4. I have no idea where or how Hayward learned to sing like that because Ballet dancers do not, as a general rule, sing. Wherever she learned to sing it could not have come from her professional life. Jennifer Hudson is a professional singer but Hayward has been a ballet dancer since she was a kid. Perhaps she learned how to sing entirely on her own time. Perhaps she had excellent lessons from the Cast Vocal Coach. Yet vocal coaches cannot create talent, only help someone to build upon it, and I cannot imagine the Cast Vocal Coach could have devoted her undivided attention to Hayward. So most of Hayward's singing experience must have come from elsewhere. She must have had the chance to practice somewhere. Church choir? I don't know.

5. Hayward only had a few hours to rehearse this song before shooting the scene. She had that miniscule amount of time to perfect an appropriate tone for her performance. Either she was told what tone to go for or she chose it herself in that same amount of time.  

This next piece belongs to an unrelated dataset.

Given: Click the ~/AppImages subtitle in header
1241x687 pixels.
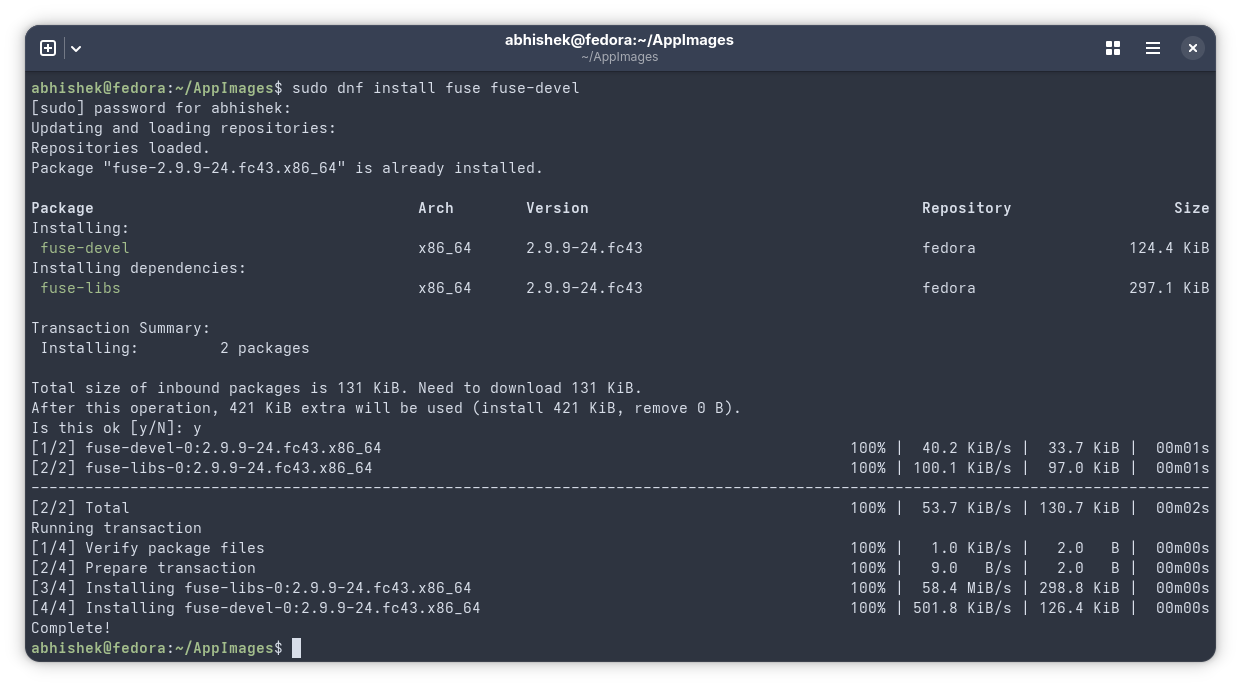Looking at the screenshot, I should click(x=619, y=57).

6. So to summarize: Francesca Hayward, Ballet Dancer par excellence, having decades of ballet acting experience but almost no movie acting experience, singing a new song where Hudson had the benefit of picking up on a well-known one, having only a few hours to rehearse a piece that is in an artistic medium completley outside the wheelhouse of her profession, gives a performance to match and complement Hudson's own. In the same circumstances I could not do any better. I don't know if I could even come close. Hayward should not have been nominated for Worst Actress of 2019. She should have been nominated for Best Actress

7. The song is a direct response to Grizabella's "Memory". If this scene was the only one out of the entire movie that I had seen, I would assume that the movie was a bittersweet and complicated age-gap romance between Victoria and Grizabella. Victoria is trying to reach Grizabella's heart in this scene, and yet her song is a little self-centered, a plaintive assertion that Victoria has worse circumstances than Grizabella and grander dreams. She is trying to bring Grizabella back to the Jellicle Cats because she cannot give up either one, but if she must choose between them, she will let Grizabella go. She would rather have beautiful ghosts before her eyes than glittering memories behind them. Grizabella's faint and brief smile makes her appear to register Victoria's own heartbreak even as she is not convinced to return. There is much potential characterization to build off this point, and the performances of both actresses take the scene above and beyond what the mere text denotes.

8. If the movie were developed based around this scene, or around the scene where Gus sings about his old days, it would have been a movie for the ages.  Instead the characterization here raises a possibility that the rest of the movie drops. Grizabella never thanks Victoria for bringing her back; nobody else does; I don't remember if there is any more characterization between the two but it never comes to anything anyway, not even a goodbye nuzzle.

9. I barely remember the rest of the film because it has nothing to do with the one part of the movie I'm actually interested in seeing. So I have no more to say about the rest of it, other than that I am deeply frustrated that the one part of this story I actually like was invented for the movie, which means I must watch the movie again if I want to see if I am correct about the above point.